General information
- Location: Naidupeta, Tirupati district, Andhra Pradesh India
- Coordinates: 13°54′30″N 79°54′04″E﻿ / ﻿13.9082°N 79.9012°E
- Elevation: 33 m (108 ft)
- System: Indian Railways station
- Lines: Vijayawada–Chennai section of Howrah–Chennai main line and Delhi–Chennai line
- Platforms: 3
- Tracks: 5 ft 6 in (1,676 mm) broad gauge

Construction
- Structure type: Standard (on-ground station)
- Parking: Available

Other information
- Status: Functioning
- Station code: NYP

History
- Opened: 1899
- Electrified: 1980–81

= Nayudupeta railway station =

Railway station in Andhra Pradesh, India

Nayadupeta railway station (station code: NYP) is an NSG–5 category Indian railway station in Chennai railway division of Southern Railway zone. It is located in the Indian state of Andhra Pradesh, serves Naidupeta in Tirupati district.

==History==
The Vijayawada–Chennai link was established in 1899.

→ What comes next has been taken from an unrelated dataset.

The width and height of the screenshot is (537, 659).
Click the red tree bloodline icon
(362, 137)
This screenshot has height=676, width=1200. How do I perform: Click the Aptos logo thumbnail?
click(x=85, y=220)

The Chirala–Elavur section was electrified in 1980–81.

==Station==

Nayadupeta station has three platforms. Daily, thirty trains pass through this station.

==Amenities==
Nayadupeta station has computerised reservation facilities (with all-India linkage), waiting room, retiring room, light refreshment facilities and book stall.